Records from a data collection:

———

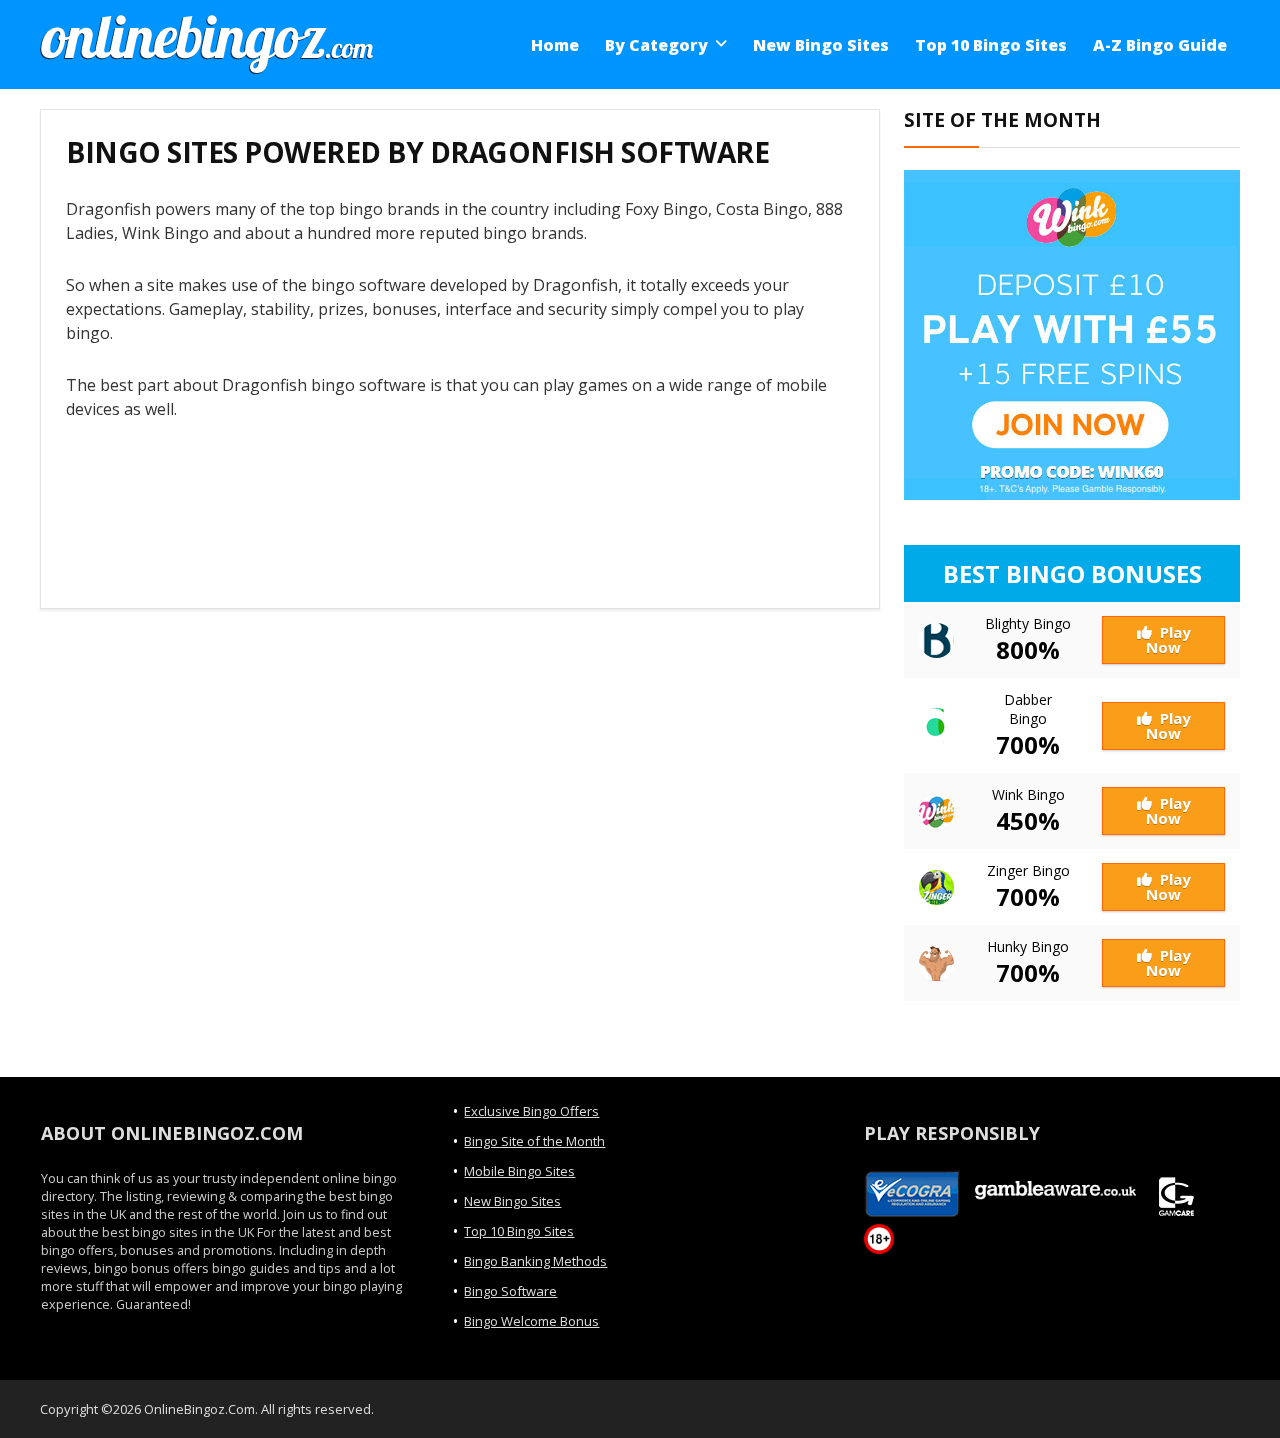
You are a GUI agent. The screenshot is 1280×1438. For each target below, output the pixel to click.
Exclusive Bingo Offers (531, 1111)
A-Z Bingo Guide (1160, 45)
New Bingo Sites (821, 45)
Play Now (1168, 639)
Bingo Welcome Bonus (531, 1321)
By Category (656, 45)
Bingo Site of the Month (534, 1141)
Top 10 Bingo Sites (991, 45)
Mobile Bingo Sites (519, 1171)
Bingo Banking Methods (535, 1261)
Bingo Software (510, 1291)
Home (555, 45)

———

Action item: What is needed is an exact copy of all the data, with no images in it.

Answer area:
You are a GUI agent. The screenshot is 1280×1438. For each target below, output the pixel to click.
Exclusive Bingo Offers (531, 1111)
A-Z Bingo Guide (1160, 45)
New Bingo Sites (821, 45)
Play Now (1168, 639)
Bingo Welcome Bonus (531, 1321)
By Category (656, 45)
Bingo Site of the Month (534, 1141)
Top 10 Bingo Sites (991, 45)
Mobile Bingo Sites (519, 1171)
Bingo Banking Methods (535, 1261)
Bingo Software (510, 1291)
Home (555, 45)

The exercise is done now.